AI-Generated Music Detection in Broadcast Monitoring
David Lopez-Ayala, Asier Cabello, Pablo Zinemanas, Emilio Molina, Martin Rocamora
TL;DR
The paper tackles the problem of detecting AI-generated music in broadcast environments, where music often appears as brief, speech-masked excerpts unlike full-length streaming tracks. It introduces AI-OpenBMAT, a broadcast-oriented benchmark built by extending OpenBMAT with AI-generated continuations from Suno v3.5 and realistic loudness patterns, totaling 54.9 hours across 3,294 one-minute excerpts.

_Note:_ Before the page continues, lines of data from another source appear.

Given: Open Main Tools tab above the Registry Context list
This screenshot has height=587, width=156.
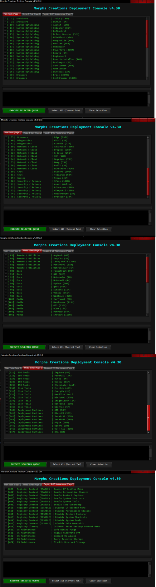Looking at the screenshot, I should [x=13, y=485].

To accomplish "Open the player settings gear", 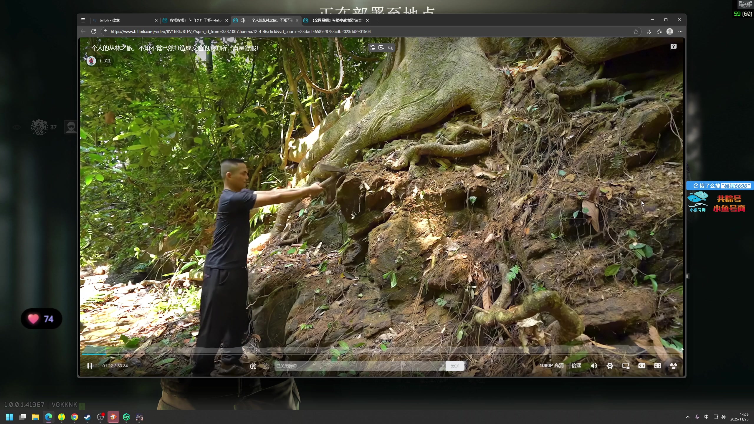I will tap(610, 366).
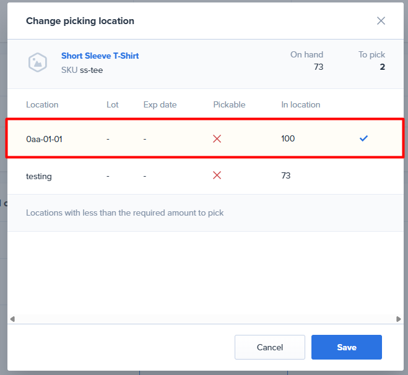The height and width of the screenshot is (375, 408).
Task: Click the blue checkmark on row 0aa-01-01
Action: pyautogui.click(x=363, y=138)
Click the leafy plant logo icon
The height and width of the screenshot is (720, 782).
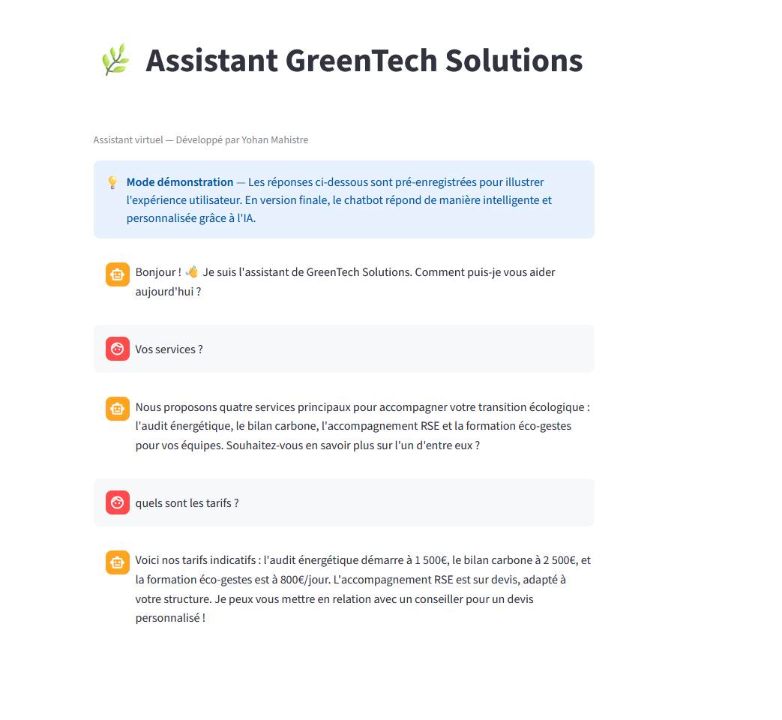115,59
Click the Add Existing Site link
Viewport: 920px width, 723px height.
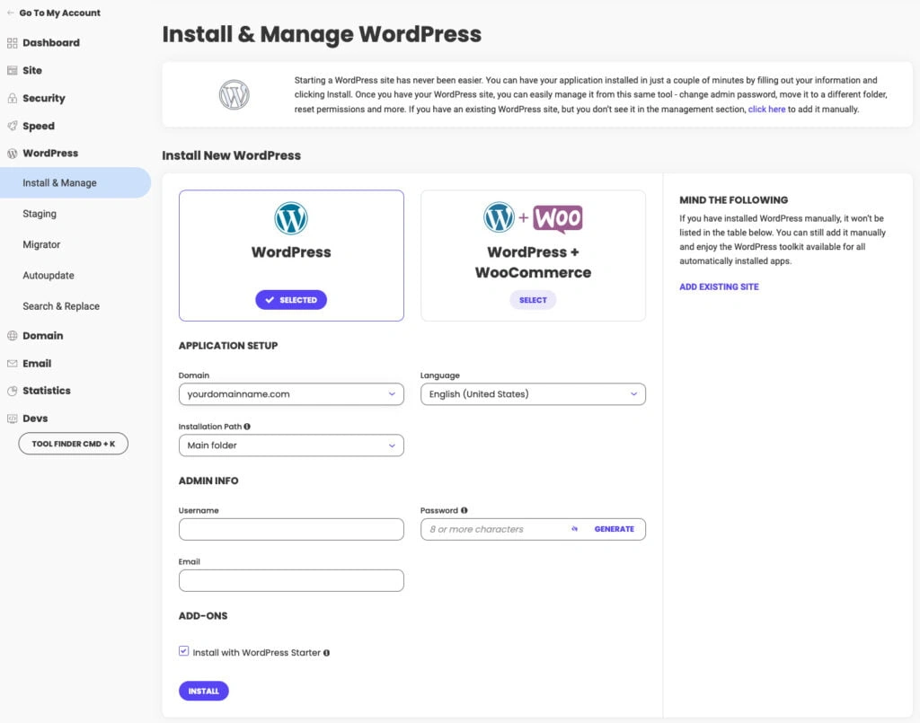point(719,287)
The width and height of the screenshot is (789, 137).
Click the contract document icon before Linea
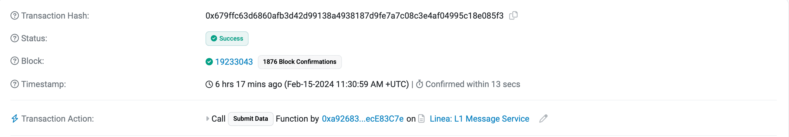tap(421, 119)
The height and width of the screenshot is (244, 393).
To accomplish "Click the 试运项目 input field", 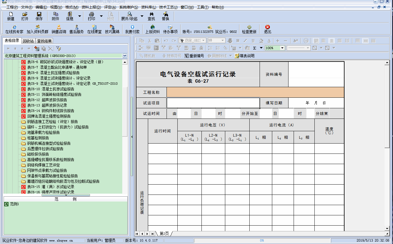I will click(213, 103).
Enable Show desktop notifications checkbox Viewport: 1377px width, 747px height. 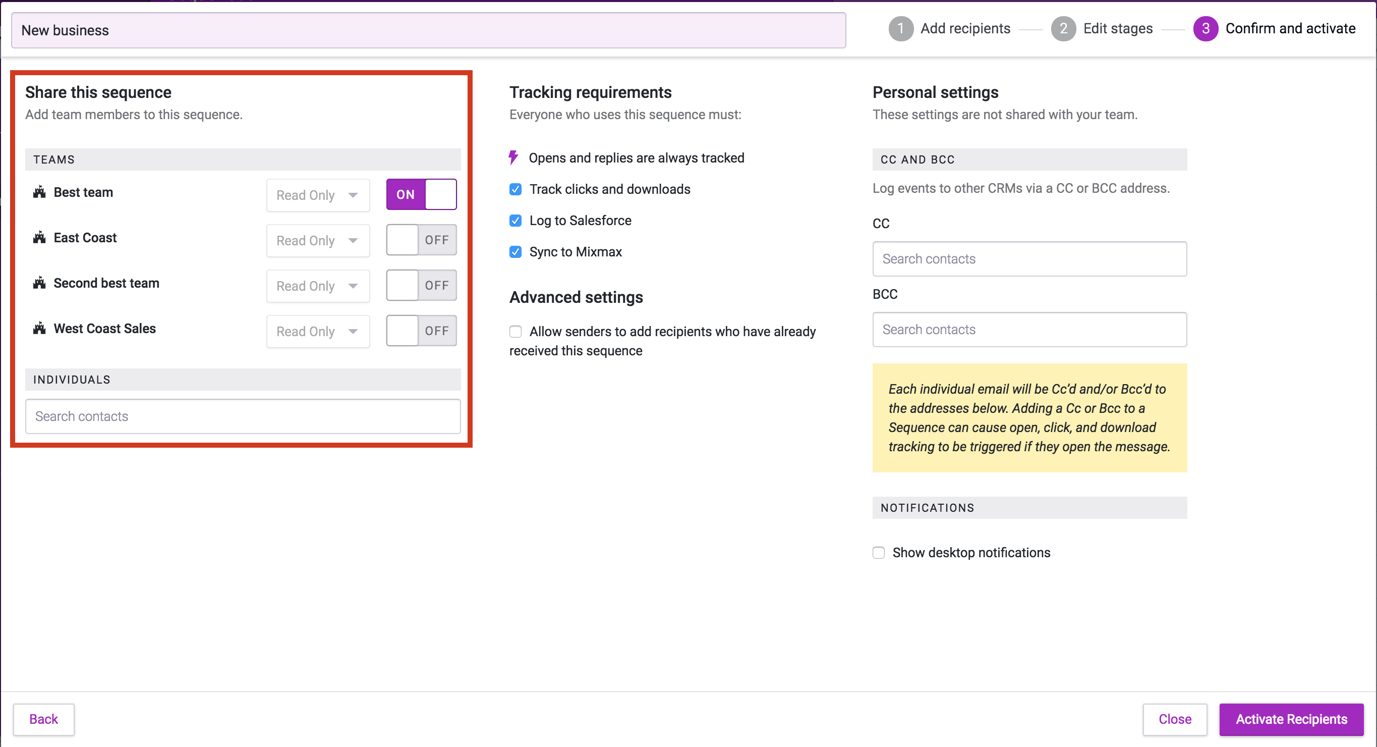point(878,552)
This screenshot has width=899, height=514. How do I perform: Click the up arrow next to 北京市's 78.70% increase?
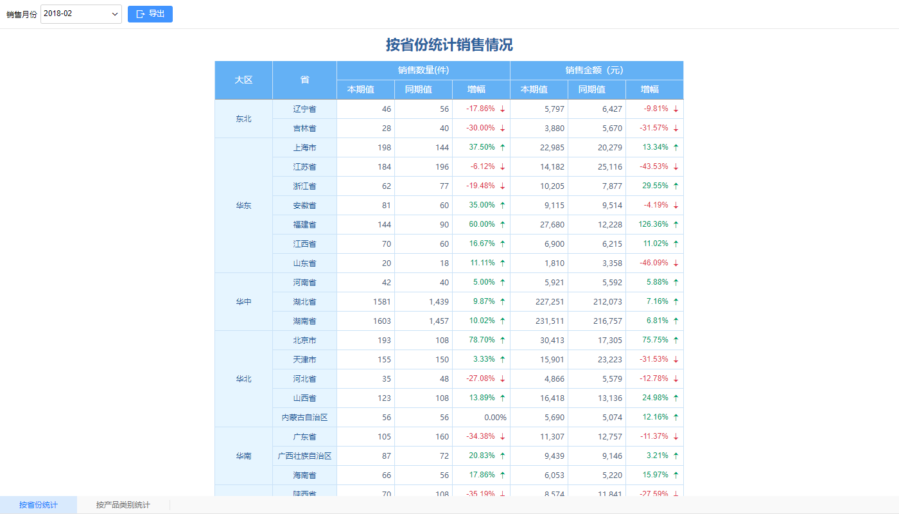click(503, 340)
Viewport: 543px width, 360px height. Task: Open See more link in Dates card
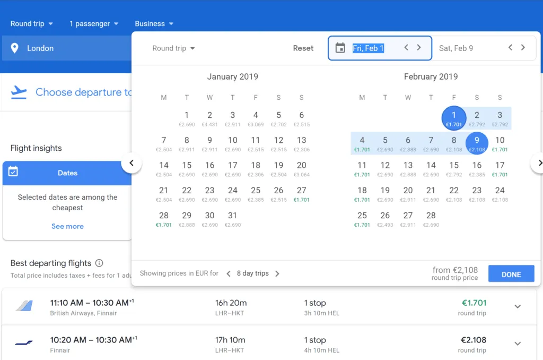pyautogui.click(x=67, y=226)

Through three controlled experiments (SNR robustness, duration robustness, and full broadcast evaluation), the authors benchmark a CNN baseline and SpectTTTra variants, showing dramatic performance drops under broadcast-like conditions. The dataset serves as a practical tool to drive development of detectors robust to speech masking and short-duration cues, with clear implications for industrial broadcast monitoring.
Abstract
AI music generators have advanced to the point where their outputs are often indistinguishable from human compositions. While detection methods have emerged, they are typically designed and validated in music streaming contexts with clean, full-length tracks. Broadcast audio, however, poses a different challenge: music appears as short excerpts, often masked by dominant speech, conditions under which existing detectors fail. In this work, we introduce AI-OpenBMAT, the first dataset tailored to broadcast-style AI-music detection. It contains 3,294 one-minute audio excerpts (54.9 hours) that follow the duration patterns and loudness relations of real television audio, combining human-made production music with stylistically matched continuations generated with Suno v3.5. We benchmark a CNN baseline and state-of-the-art SpectTTTra models to assess SNR and duration robustness, and evaluate on a full broadcast scenario. Across all settings, models that excel in streaming scenarios suffer substantial degradation, with F1-scores dropping below 60% when music is in the background or has a short duration. These results highlight speech masking and short music length as critical open challenges for AI music detection, and position AI-OpenBMAT as a benchmark for developing detectors capable of meeting industrial broadcast requirements.